Impactos das feiras itinerantes

Levantamento divulgado em 2016 pela FecomercioSP mostra que o varejo da região de Araraquara, que engloba a cidade de São Carlos, perde aproximadamente R$ 198 milhões por ano por causa das feiras ilegais ou irregulares. Esses eventos chegam a causar prejuízos de R$ 10,8 milhões na arrecadação tributária da região, além de impedir a criação de 1,5 mil empregos formais.

No âmbito estadual, ainda de acordo com a pesquisa da Federação, a perda é de R$ 10 bilhões por ano - R$ 850 milhões por mês ou 2% do faturamento anual do comércio formal -, o que pode representar uma perda de arrecadação tributária na casa dos R$ 500 milhões. Além disso, mais de 50 mil empregos formais deixam de ser gerados no varejo paulista.

A FecomercioSP estima que as feiras irregulares podem chegar a movimentar, em média, cerca de R$ 282 milhões por dia - o equivalente ao faturamento diário do comércio formal dos setores de vestuário, tecidos, calçados, eletrodomésticos, eletrônicos, lojas de departamento, móveis e artigos de decoração, os mais afetados pela informalidade. 
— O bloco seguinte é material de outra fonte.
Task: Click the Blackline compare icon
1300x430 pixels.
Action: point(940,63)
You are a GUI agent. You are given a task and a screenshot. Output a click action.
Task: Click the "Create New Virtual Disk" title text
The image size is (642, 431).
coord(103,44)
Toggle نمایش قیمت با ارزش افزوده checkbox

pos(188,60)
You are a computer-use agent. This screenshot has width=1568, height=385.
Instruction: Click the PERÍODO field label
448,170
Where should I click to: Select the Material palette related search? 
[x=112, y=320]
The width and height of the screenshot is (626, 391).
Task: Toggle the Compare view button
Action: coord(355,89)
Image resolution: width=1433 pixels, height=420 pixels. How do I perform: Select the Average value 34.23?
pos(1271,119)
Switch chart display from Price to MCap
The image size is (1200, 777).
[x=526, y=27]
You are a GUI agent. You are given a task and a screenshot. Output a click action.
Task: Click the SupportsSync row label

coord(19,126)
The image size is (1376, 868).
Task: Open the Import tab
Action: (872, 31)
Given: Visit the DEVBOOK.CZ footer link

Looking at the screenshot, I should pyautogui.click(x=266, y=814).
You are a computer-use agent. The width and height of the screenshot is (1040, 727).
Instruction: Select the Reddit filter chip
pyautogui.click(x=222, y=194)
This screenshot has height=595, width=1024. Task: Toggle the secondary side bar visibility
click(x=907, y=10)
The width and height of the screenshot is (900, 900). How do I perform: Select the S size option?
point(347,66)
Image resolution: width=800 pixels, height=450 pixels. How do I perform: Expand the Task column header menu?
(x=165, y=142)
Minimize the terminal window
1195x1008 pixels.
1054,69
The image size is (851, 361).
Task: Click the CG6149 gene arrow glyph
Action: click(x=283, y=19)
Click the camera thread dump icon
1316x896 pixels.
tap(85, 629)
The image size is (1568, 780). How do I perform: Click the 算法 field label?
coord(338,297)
Diante da proporção dos problemas causados pelas feiras ilegais, a Entidade vem se mobilizando para combater essa prática que representa uma concorrência desleal com o setor do comércio. Além de não atenderem às leis previstas para a comercialização de mercadorias - como precificação correta e disponibilização de exemplares do Código de Defesa do Consumidor – as feiras irregulares contribuem fortemente para a venda de produtos pirateados.

Em janeiro deste ano, o presidente da FecomercioSP, Abram Szajman, reuniu-se em audiência com o governador do Estado de São Paulo, Geraldo Alckmin, ao lado de presidentes de sindicatos do comércio varejista do interior paulista, para discutir as dificuldades enfrentadas em razão das feiras itinerantes.

As ações da Federação para combater as feiras ilegais antecedem esse encontro. Em 2014, além do contato com a Secretaria da Fazenda do Estado de São Paulo e o Procon de São Paulo, que responderam já terem tomado providências para coibir essas iniciativas, a Entidade orientou os sindicatos filiados para que dialoguem com os poderes Legislativo e Executivo de suas regiões sobre a importância de inibir tais eventos. 

No mês de outubro de 2016, em comemoração ao Dia do Empreendedor, a FecomercioSP listou 12 medidas que podem fortalecer os pequenos negócios. Uma delas tratava da regulamentação e fiscalização de feiras itinerantes e de vendedores ambulantes, justamente para coibir a concorrência desleal com o comércio local.